We also asked the firms to indicate what increase in the number of projects awarded they expected this year, broken down by different market sectors.
This was perhaps too ambitious a question since many firms only gave an overall increase which ranged between 20 and 25 per cent. Of course, if one expects the overall value of HR consultancy to increase by a certain amount this year, and the number of projects to increase at a lower rate, it is a sure-fire indication that average project values are increasing.

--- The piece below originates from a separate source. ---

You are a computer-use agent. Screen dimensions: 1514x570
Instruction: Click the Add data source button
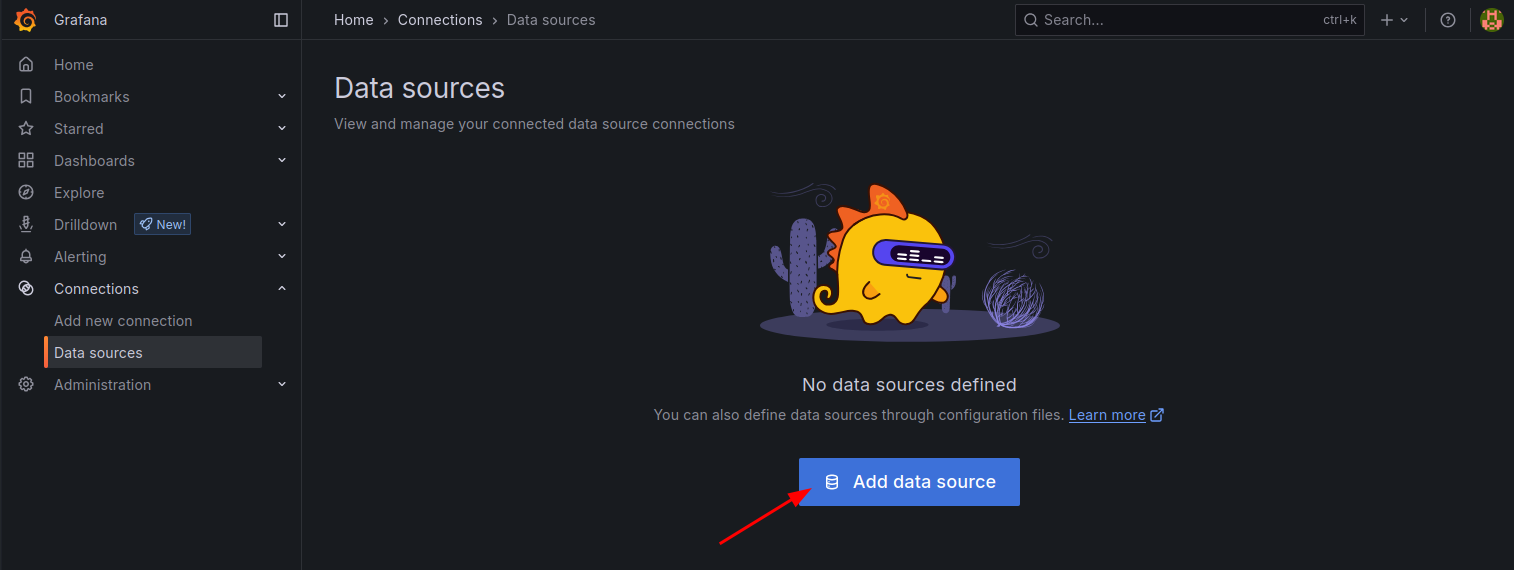(x=909, y=482)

The converse is also true; a greater increase in the number of projects than the expected increase in sales value equates to a lower average project value. No clear pattern emerged from this, whichever way one looks at it. Some small firms clearly expected values to increase, while others expected the number of projects to increase at a higher rate. Much the same applies to larger firms. On balance, though, more firms indicated that they expected the number of projects to increase at a rate somewhat faster than project values. It is difficult to know what to read into this other than to say that this early in the year, projected final figures for 1998 are, at best, pure conjecture. We also asked about the number of staff employed, the object being to get a feel for annual earnings per member of professional staff. What emerged from this was that annualised earnings vary significantly from firm to firm, ranging from below #50,000 per annum/member of professional staff to over #300,000. True, more smaller firms were at the bottom of this scale, but what is equally true is that larger firms are not getting above-average earnings. Finally in our survey this month, we asked about current daily charge-out rates, the subject that most interests the directors of consulting firms. The short answer is that the large firms do obtain rather more for their staff than smaller firms. Daily fee rates for partners and directors in excess of #2,200 are not uncommon. For smaller firms, the daily rates for senior staff are considerably less.
This is not unexpected but it also holds true for the niche operators, those smaller firms selling into specific markets. Their rates are not significantly different in any way except perhaps that the rates they obtain for their junior HR consultancy staff are much lower than the rates the larger firms obtain. What was interesting to note in this context was that the firms with expectations of above average fee income growth this year are also the firms with more modest charge-out rates. Firms with higher rates were not as optimistic about their fee income growth.
One can only speculate as to whether the purchasers of HR consultancy have learnt a thing or two about rates and are buying from an increasing number of smaller firms. On the other hand, of course, it remains to be seen whether the anticipated growth is actually realised.